On 6 June 2015, Umeh handed over the party to a new leadership of APGA following the end of his second term in office as the National Chairman of APGA.

Umeh was elected to represent Anambra Central Senatorial District on 13 January 2018 after protracted litigation. He was sworn in to represent his people on 18 January 2018 by the Senate President, Dr. Abubakar Bukola Saraki, CON in the 8th National Assembly of the Federal Republic of Nigeria.

At the National Assembly, Senator Umeh was a strong Voice for equity and fairness for all people and different parts of Nigeria.

Umeh is a philanthropist contributing money to the cause of the less privileged in society and has currently about 220 Students on his scholarship scheme up to university level, through his Education Foundation - Victor Umeh Education Foundation (VUMEF).

His foundation which is thirteen years old has produced several graduates and postgraduates including 3 Doctorate degree holders, Master's degree holder, etc.

In 2018 alone, Umeh awarded 76 scholarships from first year to indigent but brilliant students, a minimum of 10 students each from the seven Local Government Areas in the Anambra Central Senatorial District. Despite not being re-elected back to the Senate in 2019, he transferred the scholarships to his Education Foundation and the students are still pursuing their studies in medicine and surgery, pharmacy, engineering, architecture, accountancy, management, banking & finance, economics, law, surveying and social sciences.

Umeh is a Paul Harris Fellow of Rotary International since 2007.

He was initiated into the Ancient and Noble Order of Knights of St. John.

=== International ===
In December 2016, the Catholic Supreme Pontiff, Pope Francis the 1st conferred on Umeh the Papal Knighthood of St. Sylvester, KSS.

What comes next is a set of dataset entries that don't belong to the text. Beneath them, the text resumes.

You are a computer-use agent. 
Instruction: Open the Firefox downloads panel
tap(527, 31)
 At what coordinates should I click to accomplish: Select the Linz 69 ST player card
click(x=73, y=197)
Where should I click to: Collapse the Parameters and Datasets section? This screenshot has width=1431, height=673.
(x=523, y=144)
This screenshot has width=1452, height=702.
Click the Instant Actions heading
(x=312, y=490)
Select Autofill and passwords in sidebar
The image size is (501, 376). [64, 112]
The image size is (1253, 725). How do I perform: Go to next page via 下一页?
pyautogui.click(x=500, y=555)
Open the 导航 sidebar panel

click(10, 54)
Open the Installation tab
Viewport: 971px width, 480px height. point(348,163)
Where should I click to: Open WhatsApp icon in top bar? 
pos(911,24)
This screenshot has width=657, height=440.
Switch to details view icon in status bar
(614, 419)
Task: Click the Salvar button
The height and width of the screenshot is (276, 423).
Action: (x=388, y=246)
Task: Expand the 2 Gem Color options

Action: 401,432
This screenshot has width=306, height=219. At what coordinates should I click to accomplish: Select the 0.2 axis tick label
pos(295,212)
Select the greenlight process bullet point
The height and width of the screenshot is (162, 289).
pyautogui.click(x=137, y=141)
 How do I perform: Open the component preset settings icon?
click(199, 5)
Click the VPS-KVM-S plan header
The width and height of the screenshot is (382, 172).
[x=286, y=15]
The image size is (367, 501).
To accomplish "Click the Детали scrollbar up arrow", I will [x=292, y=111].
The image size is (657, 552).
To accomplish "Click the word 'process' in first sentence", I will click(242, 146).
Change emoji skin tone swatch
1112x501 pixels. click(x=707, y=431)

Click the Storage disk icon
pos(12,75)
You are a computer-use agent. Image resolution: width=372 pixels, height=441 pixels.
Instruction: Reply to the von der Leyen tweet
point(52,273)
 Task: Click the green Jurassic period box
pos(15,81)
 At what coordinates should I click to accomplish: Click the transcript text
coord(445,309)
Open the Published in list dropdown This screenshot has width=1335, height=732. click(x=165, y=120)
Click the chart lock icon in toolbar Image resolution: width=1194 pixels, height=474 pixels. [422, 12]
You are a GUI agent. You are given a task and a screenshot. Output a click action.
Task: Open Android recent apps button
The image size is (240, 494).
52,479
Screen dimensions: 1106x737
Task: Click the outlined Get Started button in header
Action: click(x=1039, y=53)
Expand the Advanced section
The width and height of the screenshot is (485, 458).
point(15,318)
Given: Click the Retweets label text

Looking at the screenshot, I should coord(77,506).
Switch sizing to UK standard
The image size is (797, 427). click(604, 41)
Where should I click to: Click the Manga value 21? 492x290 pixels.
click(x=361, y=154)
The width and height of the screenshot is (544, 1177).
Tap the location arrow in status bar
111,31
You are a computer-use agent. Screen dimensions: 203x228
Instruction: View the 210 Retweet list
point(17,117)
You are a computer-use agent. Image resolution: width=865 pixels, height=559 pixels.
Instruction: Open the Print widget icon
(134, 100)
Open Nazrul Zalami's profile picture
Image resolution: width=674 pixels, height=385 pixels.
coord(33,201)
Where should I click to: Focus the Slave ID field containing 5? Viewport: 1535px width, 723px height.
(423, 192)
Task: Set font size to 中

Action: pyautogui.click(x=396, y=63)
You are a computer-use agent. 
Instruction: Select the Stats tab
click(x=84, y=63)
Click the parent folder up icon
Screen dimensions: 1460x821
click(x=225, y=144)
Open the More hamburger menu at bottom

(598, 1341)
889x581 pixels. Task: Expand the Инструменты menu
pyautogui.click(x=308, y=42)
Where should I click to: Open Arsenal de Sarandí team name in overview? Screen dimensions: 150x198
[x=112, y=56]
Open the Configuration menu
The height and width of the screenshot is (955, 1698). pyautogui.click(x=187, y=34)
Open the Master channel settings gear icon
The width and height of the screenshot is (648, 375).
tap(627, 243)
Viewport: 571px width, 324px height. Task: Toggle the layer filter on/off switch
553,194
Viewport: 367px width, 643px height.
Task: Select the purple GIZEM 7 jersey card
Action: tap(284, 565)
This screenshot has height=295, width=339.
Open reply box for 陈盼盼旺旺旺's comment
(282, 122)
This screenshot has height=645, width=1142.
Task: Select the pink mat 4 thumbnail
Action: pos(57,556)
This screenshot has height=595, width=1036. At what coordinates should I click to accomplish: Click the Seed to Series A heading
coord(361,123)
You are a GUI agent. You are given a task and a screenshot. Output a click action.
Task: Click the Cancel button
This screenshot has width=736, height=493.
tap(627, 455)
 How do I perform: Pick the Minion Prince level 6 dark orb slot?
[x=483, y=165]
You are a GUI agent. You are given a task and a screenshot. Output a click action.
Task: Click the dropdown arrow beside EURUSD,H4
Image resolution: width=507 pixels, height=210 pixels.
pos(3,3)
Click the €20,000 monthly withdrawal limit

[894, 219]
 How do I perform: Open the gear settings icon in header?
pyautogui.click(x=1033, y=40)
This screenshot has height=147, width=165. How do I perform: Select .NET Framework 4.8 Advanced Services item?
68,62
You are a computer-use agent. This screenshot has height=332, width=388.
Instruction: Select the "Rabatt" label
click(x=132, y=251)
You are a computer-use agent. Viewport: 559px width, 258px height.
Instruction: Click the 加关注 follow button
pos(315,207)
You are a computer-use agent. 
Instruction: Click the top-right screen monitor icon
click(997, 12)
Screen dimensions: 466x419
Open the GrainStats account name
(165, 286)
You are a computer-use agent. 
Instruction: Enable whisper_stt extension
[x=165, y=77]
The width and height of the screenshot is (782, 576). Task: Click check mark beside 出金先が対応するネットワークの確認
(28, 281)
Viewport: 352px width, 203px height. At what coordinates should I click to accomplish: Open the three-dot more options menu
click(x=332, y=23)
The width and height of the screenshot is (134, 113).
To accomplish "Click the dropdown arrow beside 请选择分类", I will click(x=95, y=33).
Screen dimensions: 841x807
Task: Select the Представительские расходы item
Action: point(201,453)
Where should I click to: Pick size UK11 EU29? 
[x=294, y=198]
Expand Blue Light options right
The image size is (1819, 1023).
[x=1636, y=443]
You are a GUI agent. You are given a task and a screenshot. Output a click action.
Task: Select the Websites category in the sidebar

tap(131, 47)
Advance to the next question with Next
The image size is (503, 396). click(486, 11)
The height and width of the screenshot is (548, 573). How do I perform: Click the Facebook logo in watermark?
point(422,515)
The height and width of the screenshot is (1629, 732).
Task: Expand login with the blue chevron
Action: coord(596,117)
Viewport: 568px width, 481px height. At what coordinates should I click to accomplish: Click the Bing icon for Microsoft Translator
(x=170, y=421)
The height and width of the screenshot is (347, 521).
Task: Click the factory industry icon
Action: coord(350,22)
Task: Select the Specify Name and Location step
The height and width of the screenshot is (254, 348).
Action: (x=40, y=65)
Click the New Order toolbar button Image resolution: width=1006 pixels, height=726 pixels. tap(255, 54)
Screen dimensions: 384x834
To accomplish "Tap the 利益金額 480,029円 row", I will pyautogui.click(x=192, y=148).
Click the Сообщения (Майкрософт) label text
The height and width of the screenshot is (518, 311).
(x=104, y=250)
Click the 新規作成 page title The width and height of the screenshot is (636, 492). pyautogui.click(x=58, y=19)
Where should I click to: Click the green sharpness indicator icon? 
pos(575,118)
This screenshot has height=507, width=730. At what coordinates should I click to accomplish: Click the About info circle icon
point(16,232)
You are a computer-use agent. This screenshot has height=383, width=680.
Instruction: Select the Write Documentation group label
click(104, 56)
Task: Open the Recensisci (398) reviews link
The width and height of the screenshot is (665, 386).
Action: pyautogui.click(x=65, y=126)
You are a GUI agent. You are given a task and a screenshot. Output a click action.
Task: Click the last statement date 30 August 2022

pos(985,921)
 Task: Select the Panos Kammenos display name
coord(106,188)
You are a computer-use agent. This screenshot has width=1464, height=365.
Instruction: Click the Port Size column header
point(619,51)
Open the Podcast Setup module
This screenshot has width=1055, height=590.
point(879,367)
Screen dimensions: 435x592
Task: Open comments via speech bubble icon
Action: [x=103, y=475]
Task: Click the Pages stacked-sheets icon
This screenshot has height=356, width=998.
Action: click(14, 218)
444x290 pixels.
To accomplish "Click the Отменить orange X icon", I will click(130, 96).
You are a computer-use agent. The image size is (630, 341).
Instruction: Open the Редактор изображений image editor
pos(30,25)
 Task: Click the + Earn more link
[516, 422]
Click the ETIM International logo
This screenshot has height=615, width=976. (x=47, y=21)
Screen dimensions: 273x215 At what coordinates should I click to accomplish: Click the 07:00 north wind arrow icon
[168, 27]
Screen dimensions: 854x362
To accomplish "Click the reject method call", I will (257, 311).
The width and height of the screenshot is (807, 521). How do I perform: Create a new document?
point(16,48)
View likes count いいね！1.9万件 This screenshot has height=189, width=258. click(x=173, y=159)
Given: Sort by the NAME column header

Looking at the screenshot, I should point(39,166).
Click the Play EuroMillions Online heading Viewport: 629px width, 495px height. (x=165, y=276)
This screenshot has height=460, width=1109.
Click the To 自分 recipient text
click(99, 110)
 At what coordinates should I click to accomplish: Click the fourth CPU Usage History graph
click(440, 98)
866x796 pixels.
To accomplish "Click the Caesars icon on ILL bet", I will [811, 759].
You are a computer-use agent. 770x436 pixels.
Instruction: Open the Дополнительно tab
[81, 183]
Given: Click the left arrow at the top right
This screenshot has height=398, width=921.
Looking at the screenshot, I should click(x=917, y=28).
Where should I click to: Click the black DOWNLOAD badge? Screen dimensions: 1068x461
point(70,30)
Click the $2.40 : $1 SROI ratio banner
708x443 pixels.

== Allegations of Corruption ==
Umeh has faced allegations of corruption following reports that he and Senator Neda Imasuen played a key role in organizing a meeting at the guest house of Senate President Godswill Akpabio. According to Sahara Reporters, during this meeting, 87 senators allegedly received payouts ranging from $5,000 to $10,000 each to secure legislative support for President Bola Tinubu’s declaration of a state of emergency in Rivers State.